Aim of the task:
Only the line containing "Volunteer login (902, 2422)" and the lines after it, through the end of the data below, are to be returned, each exactly as it stands.

Dataset excerpts:

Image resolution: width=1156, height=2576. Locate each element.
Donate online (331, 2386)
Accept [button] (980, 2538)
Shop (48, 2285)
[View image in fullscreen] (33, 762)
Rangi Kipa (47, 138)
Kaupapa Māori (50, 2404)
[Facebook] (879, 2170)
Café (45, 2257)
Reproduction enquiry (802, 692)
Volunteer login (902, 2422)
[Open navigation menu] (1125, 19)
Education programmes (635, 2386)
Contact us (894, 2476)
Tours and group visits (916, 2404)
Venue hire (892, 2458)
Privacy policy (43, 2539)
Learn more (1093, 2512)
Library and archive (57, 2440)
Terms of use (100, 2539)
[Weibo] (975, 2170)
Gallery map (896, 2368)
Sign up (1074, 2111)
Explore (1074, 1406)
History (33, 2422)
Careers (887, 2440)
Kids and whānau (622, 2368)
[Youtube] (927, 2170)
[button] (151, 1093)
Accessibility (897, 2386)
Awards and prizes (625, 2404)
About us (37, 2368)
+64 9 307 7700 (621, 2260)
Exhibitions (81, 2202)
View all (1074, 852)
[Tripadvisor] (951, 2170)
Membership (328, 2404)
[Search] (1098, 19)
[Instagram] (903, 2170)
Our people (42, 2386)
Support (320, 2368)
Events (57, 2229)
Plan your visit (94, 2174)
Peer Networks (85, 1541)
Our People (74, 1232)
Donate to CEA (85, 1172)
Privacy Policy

Answer space:
Volunteer login (902, 2422)
[Open navigation menu] (1125, 19)
Education programmes (635, 2386)
Contact us (894, 2476)
Tours and group visits (916, 2404)
Venue hire (892, 2458)
Privacy policy (43, 2539)
Learn more (1093, 2512)
Library and archive (57, 2440)
Terms of use (100, 2539)
[Weibo] (975, 2170)
Gallery map (896, 2368)
Sign up (1074, 2111)
Explore (1074, 1406)
History (33, 2422)
Careers (887, 2440)
Kids and whānau (622, 2368)
[Youtube] (927, 2170)
[button] (151, 1093)
Accessibility (897, 2386)
Awards and prizes (625, 2404)
About us (37, 2368)
+64 9 307 7700 (621, 2260)
Exhibitions (81, 2202)
View all (1074, 852)
[Tripadvisor] (951, 2170)
Membership (328, 2404)
[Search] (1098, 19)
[Instagram] (903, 2170)
Our people (42, 2386)
Support (320, 2368)
Events (57, 2229)
Plan your visit (94, 2174)
Peer Networks (85, 1541)
Our People (74, 1232)
Donate to CEA (85, 1172)
Privacy Policy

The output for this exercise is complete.